One of the biggest risks is exposure to pesticides, which can have serious short- and long-term effects. Public health studies have found that exposure to chlorpyrifos, a pesticide used on a variety of food crops, is linked to autism spectrum disorder, reduced IQ and a range of disabilities in learning, memory, and attention in children. It is also associated with cancerParkinson’s disease and other serious health problems.

But despite overwhelming evidence of the harm caused by chlorpyrifos, the Farm Bureau — a group representing agricultural producers — and the chemical industry are pressuring Cuomo to veto the bill and instead regulate the use of chlorpyrifos through the Department of Environmental Conservation. The Farm Bureau has argued that famers use the pesticide “carefully.”

But when we have interviewed child farmworkers, we found that exposure to pesticides is commonplace.

One 14-year-old farmworker in North Carolina told me she was sent to work in a tobacco field that had been sprayed with pesticides just hours earlier. She got a piercing headache, her vision blurred, and she started throwing up. She told me she was sick for two weeks.

Another child worker I interviewed told me his mom, also a farmworker, had to be hospitalized after being sprayed with pesticides while working in the tobacco fields.

The children I met had no idea what chemicals they were exposed to. No one ever gave them that information. But several types of pesticides commonly used in tobacco farming are from the same class of chemicals as chlorpyrifos.

That’s why banning chlorpyrifos is so important.

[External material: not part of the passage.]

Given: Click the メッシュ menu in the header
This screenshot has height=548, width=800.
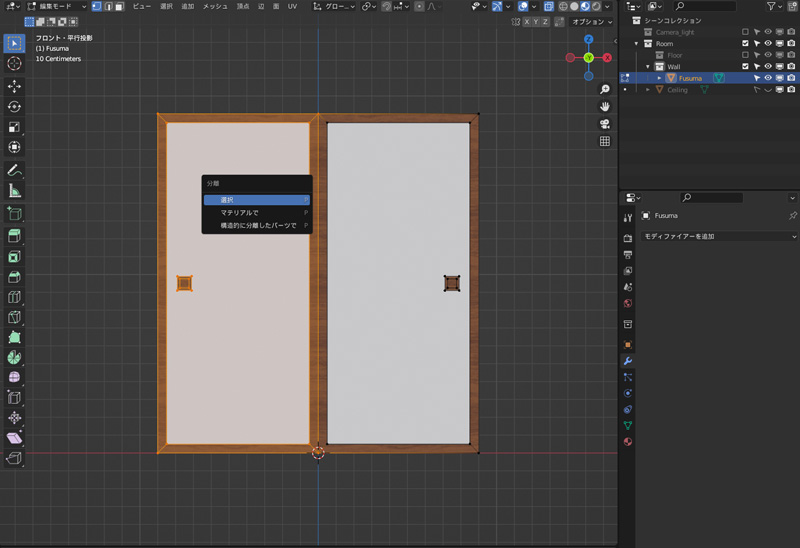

Human Rights Watch proudly joined more than 80 other organizations working to protect the environment, public health, workers and children that jointly wrote to Cuomo in August urging him to sign the ban.

In July, Cuomo signed a landmark bill guaranteeing farmworkers overtime pay, family leave, the rights to collectively bargain and form unions, and other important protections they do not have under federal law. Banning chlorpyrifos is the next essential step to protect New York’s farmworkers. It is especially important because the Trump administration has diminished public health and science by blocking regulations intended to reduce exposure to toxic materials, including a refusal to ban chlorpyrifos.

A veto on the chlorpyrifos ban would signal that the governor is willing to disregard scientific evidence and sacrifice public health to appease special interests.

Cuomo should look to the overwhelming bipartisan support the bill earned when it passed through New York’s Legislature in April, the leadership shown by New York’s attorney general Letitia James in suing the federal government for its inaction on chlorpyrifos, the efforts by New Yorkers in Congress to pass a national ban on chlorpyrifos, and the resounding calls from the state’s leading health experts and environmental defenders to ban chlorpyrifos.

The support for banning chlorpyrifos is immense. Cuomo should sign the bill without delay.